RECORDS PROVIDED below:
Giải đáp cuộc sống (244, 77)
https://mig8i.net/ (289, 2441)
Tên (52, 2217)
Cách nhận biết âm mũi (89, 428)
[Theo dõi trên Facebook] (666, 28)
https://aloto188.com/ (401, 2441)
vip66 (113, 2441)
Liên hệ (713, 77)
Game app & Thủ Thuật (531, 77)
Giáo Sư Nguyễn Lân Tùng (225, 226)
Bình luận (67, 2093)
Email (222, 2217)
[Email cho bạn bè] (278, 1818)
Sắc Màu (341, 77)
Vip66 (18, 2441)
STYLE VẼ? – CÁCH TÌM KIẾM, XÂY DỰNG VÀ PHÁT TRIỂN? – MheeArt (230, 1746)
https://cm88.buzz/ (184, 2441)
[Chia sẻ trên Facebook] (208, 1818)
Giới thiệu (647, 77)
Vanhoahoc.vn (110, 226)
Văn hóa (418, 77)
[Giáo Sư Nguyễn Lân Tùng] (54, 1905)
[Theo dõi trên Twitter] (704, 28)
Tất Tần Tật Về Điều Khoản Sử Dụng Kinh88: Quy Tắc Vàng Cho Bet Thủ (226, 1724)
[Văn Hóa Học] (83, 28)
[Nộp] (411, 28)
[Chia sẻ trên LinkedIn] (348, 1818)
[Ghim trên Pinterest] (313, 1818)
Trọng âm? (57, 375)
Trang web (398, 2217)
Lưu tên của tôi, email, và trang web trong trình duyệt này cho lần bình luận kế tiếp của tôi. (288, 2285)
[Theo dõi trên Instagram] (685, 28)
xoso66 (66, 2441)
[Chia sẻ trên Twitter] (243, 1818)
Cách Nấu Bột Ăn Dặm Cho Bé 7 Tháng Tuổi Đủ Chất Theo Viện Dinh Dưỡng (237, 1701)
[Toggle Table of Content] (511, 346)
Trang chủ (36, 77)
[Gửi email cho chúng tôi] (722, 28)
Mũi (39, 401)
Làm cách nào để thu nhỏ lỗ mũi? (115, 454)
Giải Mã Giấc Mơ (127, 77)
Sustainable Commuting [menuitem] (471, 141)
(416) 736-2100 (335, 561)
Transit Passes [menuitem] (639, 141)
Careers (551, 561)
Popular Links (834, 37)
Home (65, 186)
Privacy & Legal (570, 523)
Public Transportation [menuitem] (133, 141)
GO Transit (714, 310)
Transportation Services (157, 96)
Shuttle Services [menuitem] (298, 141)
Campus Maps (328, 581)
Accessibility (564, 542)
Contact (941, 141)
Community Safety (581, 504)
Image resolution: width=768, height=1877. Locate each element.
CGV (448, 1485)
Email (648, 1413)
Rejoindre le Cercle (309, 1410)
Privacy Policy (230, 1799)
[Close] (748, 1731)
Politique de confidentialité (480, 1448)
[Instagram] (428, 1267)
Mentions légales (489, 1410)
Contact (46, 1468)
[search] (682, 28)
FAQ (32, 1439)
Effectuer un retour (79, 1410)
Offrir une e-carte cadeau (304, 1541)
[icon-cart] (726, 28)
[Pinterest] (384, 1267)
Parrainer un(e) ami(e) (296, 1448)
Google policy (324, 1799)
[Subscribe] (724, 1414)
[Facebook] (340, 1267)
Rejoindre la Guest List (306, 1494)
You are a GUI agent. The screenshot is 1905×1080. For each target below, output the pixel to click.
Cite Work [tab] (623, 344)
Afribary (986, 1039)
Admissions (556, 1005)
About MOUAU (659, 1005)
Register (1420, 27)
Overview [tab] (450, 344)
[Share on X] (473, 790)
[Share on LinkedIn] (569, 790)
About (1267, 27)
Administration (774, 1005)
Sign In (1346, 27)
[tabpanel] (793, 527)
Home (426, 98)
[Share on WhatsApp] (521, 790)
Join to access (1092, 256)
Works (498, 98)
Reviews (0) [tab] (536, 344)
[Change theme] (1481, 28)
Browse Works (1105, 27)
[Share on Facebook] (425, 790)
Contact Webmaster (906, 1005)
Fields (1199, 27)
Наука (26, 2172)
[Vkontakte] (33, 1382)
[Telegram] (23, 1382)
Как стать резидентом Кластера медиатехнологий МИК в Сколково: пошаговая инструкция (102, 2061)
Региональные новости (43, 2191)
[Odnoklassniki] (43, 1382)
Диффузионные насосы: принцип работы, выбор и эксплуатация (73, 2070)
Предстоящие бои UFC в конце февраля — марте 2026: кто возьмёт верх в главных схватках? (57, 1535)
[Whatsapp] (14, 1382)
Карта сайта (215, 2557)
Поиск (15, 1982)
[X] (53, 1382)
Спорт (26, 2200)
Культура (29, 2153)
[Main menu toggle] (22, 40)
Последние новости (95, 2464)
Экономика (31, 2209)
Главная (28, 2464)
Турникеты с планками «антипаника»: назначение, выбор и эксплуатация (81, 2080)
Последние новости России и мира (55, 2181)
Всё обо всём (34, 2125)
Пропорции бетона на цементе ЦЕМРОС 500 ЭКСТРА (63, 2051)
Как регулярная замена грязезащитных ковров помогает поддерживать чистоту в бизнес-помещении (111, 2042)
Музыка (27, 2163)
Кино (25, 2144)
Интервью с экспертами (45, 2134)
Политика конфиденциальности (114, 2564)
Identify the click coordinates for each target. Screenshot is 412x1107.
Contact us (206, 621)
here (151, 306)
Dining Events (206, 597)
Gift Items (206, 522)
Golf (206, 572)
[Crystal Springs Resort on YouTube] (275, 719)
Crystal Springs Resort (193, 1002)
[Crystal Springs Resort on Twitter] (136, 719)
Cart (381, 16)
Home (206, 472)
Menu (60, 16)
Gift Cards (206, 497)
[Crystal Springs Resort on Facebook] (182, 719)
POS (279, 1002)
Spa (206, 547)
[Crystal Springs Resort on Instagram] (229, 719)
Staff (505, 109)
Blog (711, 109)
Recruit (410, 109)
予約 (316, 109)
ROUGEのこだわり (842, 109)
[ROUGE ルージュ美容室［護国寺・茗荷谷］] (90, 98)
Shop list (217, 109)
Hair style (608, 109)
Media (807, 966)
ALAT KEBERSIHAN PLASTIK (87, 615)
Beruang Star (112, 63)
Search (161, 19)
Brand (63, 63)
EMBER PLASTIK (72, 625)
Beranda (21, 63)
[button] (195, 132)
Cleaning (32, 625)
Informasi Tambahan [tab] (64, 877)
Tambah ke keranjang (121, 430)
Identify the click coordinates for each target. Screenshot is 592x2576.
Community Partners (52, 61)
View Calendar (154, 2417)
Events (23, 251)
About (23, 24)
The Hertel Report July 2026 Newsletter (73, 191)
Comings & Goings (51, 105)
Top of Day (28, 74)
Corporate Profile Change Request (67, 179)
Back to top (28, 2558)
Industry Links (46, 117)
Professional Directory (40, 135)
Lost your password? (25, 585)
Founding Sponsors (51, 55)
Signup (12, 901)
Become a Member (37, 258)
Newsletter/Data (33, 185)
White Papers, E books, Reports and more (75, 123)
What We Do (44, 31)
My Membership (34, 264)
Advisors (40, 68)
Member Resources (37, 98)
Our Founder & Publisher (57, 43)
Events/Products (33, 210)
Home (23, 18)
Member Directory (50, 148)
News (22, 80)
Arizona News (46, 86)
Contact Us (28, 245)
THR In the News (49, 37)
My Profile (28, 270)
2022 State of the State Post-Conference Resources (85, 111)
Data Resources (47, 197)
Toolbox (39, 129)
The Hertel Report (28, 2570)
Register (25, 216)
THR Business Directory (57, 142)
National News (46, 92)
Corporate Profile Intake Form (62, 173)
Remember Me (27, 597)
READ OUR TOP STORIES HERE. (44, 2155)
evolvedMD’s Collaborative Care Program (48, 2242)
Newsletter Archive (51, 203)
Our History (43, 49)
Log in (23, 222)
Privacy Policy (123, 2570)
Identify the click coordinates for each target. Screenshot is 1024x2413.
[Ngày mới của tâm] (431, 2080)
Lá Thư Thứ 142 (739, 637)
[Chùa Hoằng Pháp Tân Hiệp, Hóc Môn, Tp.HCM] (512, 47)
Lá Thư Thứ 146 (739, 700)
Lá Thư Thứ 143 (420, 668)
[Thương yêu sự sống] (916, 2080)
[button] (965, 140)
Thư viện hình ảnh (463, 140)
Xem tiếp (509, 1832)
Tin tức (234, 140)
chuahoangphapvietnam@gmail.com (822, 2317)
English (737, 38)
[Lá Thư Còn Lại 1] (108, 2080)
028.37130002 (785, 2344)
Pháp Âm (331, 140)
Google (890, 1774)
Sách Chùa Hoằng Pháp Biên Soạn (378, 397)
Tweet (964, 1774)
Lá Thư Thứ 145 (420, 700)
End of RECORDS PROVIDED.
▶ **EXERCISE GOAL**:
Taking the records from the top, repeat each line exactly until you have repeated the line that contains "Privacy & Legal (570, 523)".

▶ **EXERCISE RESULT**:
Giải đáp cuộc sống (244, 77)
https://mig8i.net/ (289, 2441)
Tên (52, 2217)
Cách nhận biết âm mũi (89, 428)
[Theo dõi trên Facebook] (666, 28)
https://aloto188.com/ (401, 2441)
vip66 (113, 2441)
Liên hệ (713, 77)
Game app & Thủ Thuật (531, 77)
Giáo Sư Nguyễn Lân Tùng (225, 226)
Bình luận (67, 2093)
Email (222, 2217)
[Email cho bạn bè] (278, 1818)
Sắc Màu (341, 77)
Vip66 (18, 2441)
STYLE VẼ? – CÁCH TÌM KIẾM, XÂY DỰNG VÀ PHÁT TRIỂN? – MheeArt (230, 1746)
https://cm88.buzz/ (184, 2441)
[Chia sẻ trên Facebook] (208, 1818)
Giới thiệu (647, 77)
Vanhoahoc.vn (110, 226)
Văn hóa (418, 77)
[Giáo Sư Nguyễn Lân Tùng] (54, 1905)
[Theo dõi trên Twitter] (704, 28)
Tất Tần Tật Về Điều Khoản Sử Dụng Kinh88: Quy Tắc Vàng Cho Bet Thủ (226, 1724)
[Văn Hóa Học] (83, 28)
[Nộp] (411, 28)
[Chia sẻ trên LinkedIn] (348, 1818)
[Ghim trên Pinterest] (313, 1818)
Trọng âm? (57, 375)
Trang web (398, 2217)
Lưu tên của tôi, email, và trang web trong trình duyệt này cho lần bình luận kế tiếp của tôi. (288, 2285)
[Theo dõi trên Instagram] (685, 28)
xoso66 (66, 2441)
[Chia sẻ trên Twitter] (243, 1818)
Cách Nấu Bột Ăn Dặm Cho Bé 7 Tháng Tuổi Đủ Chất Theo Viện Dinh Dưỡng (237, 1701)
[Toggle Table of Content] (511, 346)
Trang chủ (36, 77)
[Gửi email cho chúng tôi] (722, 28)
Mũi (39, 401)
Làm cách nào để thu nhỏ lỗ mũi? (115, 454)
Giải Mã Giấc Mơ (127, 77)
Sustainable Commuting [menuitem] (471, 141)
(416) 736-2100 (335, 561)
Transit Passes [menuitem] (639, 141)
Careers (551, 561)
Popular Links (834, 37)
Home (65, 186)
Privacy & Legal (570, 523)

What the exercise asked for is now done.